- Text block:
Informants/Participants

The participants involved in the study were three experienced teachers who taught middle and upper primary school classes in a rural school in south-east Queensland, Australia. In collaboration with a university based researcher (SJS), the three teachers, Ann, John and Mary (pseudonyms) implemented ideas based around the national statement on technology, A Statement on Technology for Australian Schools (Curriculum Corporation, 1994). The technology key learning area was new to these teachers who volunteered to be part of the twelve month study.

Data Sources

At the start of the study, semi-structured interviews of the three teachers were carried out to gain an insight into their conceptualisations of technology as a phenomenon, their views about teaching and learning in general and their predictions about their role as part of the classroom implementation of the technology key learning area. Stimuli for the interviews included a technology survey (Rennie & Jarvis, 1994) which the teachers completed prior to the interview; written reflections provided by each teacher on his or her beliefs about teaching and learning; and a lesson observed by the researcher which was deemed by each teacher as typifying his or her approach to classroom practice and organisation. The interviews were audio taped and transcribed, and the transcriptions were returned to the interviewees for checking and comments.

The teachers, together with the researcher, met formally on ten occasions during the twelve months to plan, review and reflect upon their technology lessons, discuss issues related to the teaching and learning of technology in primary classrooms and to discuss the meaning of technology as a phenomenon. Each meeting was audio taped and transcribed and used for further reviews, reflections and comparisons of ideas in subsequent meetings and conversations. Each teacher developed and implemented four units of work. Each unit consisted of one or more lessons up to a maximum of seven lessons. The lessons implemented by the teachers were observed and video taped by the researcher. Field notes were also made by the researcher. Sections of the tapes were used in discussion meetings to stimulate comment and further discussion and sharing of ideas and comments. Six students from each of the teachers' classes were also interviewed on at least three occasions during the study. During these interviews the students were asked about their experiences of being involved in the technology lessons and were shown sections of the video taped lessons to elicit their comments and reflections. Artefacts, such as student work and comments and reflections written by the teachers were also collected.

At the end of the study, summarising statements were gathered through written and spoken modes during a group meeting. These statements were made by the teachers about the changes and developments to their beliefs and practices they perceived had occurred during the period of the study in relation to technology as a phenomenon and to technology education. Written descriptions by the researcher of the teachers' approaches to teaching and learning and their conceptualisations of technology and technology education were returned to the teachers for their comments. To describe the teachers' experiences during the twelve months of the study, three case studies were compiled, one for each teacher. Subsequently, a number of assertions about the needs, concerns and propensities of the teachers involved in the study emerged, and implications for the future professional development of these teachers were made.

Findings

To illustrate the findings and provide a basis for the professional development implications of the study, events from the case study of Mary will be described in detail. Findings in relation to the experiences of the other two teachers will be referred to in brief, in the discussion section. Other outcomes of the study have been reported elsewhere (Stein, McRobbie, & Ginns, 1998, 1999).

A Case Study of Mary

As far as the actual building or engineering of what they're doing ... I lack the correct terms to be able to really observe and label what they're doing in any depth (Collaborative meetingT13a: 6).

- Stated goal A:
Name the three stimuli used in the initial teacher interviews, as the study description lists them.
- Stated goal B:
Answer these questions from the study description:
(i) Where was the school in which the participating teachers taught?
(ii) How many times did the teachers and the researcher meet formally during the twelve months?
(iii) How many students from each teacher's class were interviewed?
- Stated goal C:
Pick up the study description after its final sentence and write the next part of the case study of Mary.

- Source excerpt:
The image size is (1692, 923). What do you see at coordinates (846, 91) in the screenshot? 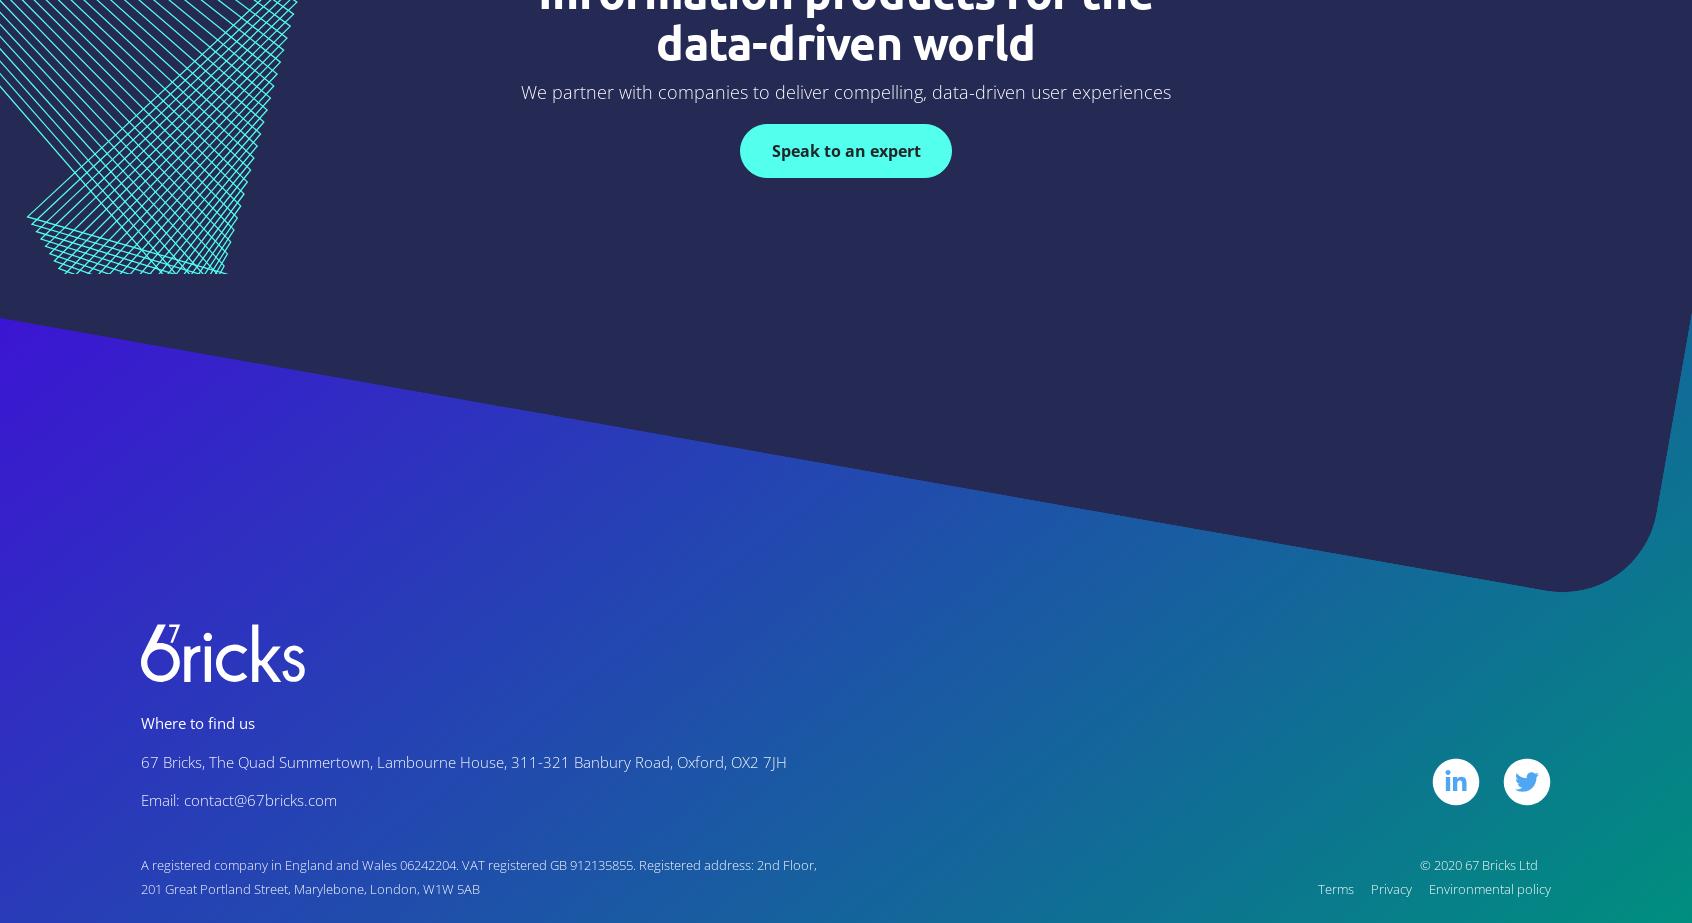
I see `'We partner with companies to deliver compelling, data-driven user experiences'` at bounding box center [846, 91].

- Written response A:
- a technology survey (Rennie & Jarvis, 1994) that the teachers completed before the interview
- written reflections from each teacher on his or her beliefs about teaching and learning
- a lesson observed by the researcher that each teacher considered typical of his or her approach to classroom practice and organisation

- Written response B:
(i) It was a rural school in south-east Queensland, Australia.
(ii) They met formally ten times.
(iii) Six students from each class were interviewed.

- Written response C:
This comment came from Mary, the Year 4 teacher involved in the study. During her second unit of work she had her students designing and making houses for the Three Little Pigs. These houses, made from cardboard, string, glue, masking tape, ice cream sticks, paper and all sorts of similar materials Mary was able to gather, had to survive the "wolf's blow" (an electric fan) to meet the criteria for success.

It was towards the end of the unit which was comprised of three lessons that Mary made the above comment. What was frustrating her most was that she was not able to identify clearly what her students had learnt, as she was not sure of what she should expect from them, principally because she recognised that she possessed limited knowledge of structures and buildings herself.

While she identified her limited knowledge of the "content" of the technology experience, she believed that she had tried to set up in the lessons, processes that would be open enough to allow the students to tackle the building problems in their own ways. She said the students will "often see possibilities that you won't. I didn't want to have them take on a particular way of doing things" (Video - Pigs' Houses UnitVRC1d). This statement reflected her general approach to teaching other subject areas too. In her 20 years of teaching she had decided that the structures incorporated into classroom experiences should relate to the purpose of any lesson. So, sometimes she would guide the students very closely - "I will give them the information and I will show them how to do it and they will repeat it. And they will do it after me and they will do it exactly" (Interview T01b: 67) - and at other times when creativity was called for she would create an environment to support the generation of ideas and student centredness. In Mary's eyes, it was a question of balance and of being aware of the needs and demands of the students and the curriculum - "There is no one way you should teach. You look at each particular thing that you want to teach and you see the best way to achieve that particular objective" (InterviewT01b: 67).

Mary reasoned that technology lessons had to provide opportunities and support for student-generated possibilities, and so she allowed plenty of freedom for her students. At the same time, through her constant presence amongst the children as they worked, she provided scaffolding to encourage, support and inform the students' exploration and investigation. In the pigs' houses unit the students were provided with time to experiment with materials, to test them for strength and flexibility (though this was not led in a formal way by Mary) and to interact with one another, move around the room and share ideas. The following excerpt from the pigs' houses unit, shows how Mary encouraged students and recognised the thinking in which they were engaging.

Student: I've just realised it was better making [it] like that because [it] looks better.

Mary: Oh right. So you've overlapped it?

Student: Yeah. That one, I had a lot of problems [with it], but -

Mary: Yeah, that's a very good idea and probably will sit a lot better and be easier to put the string around a lot better, wouldn't it?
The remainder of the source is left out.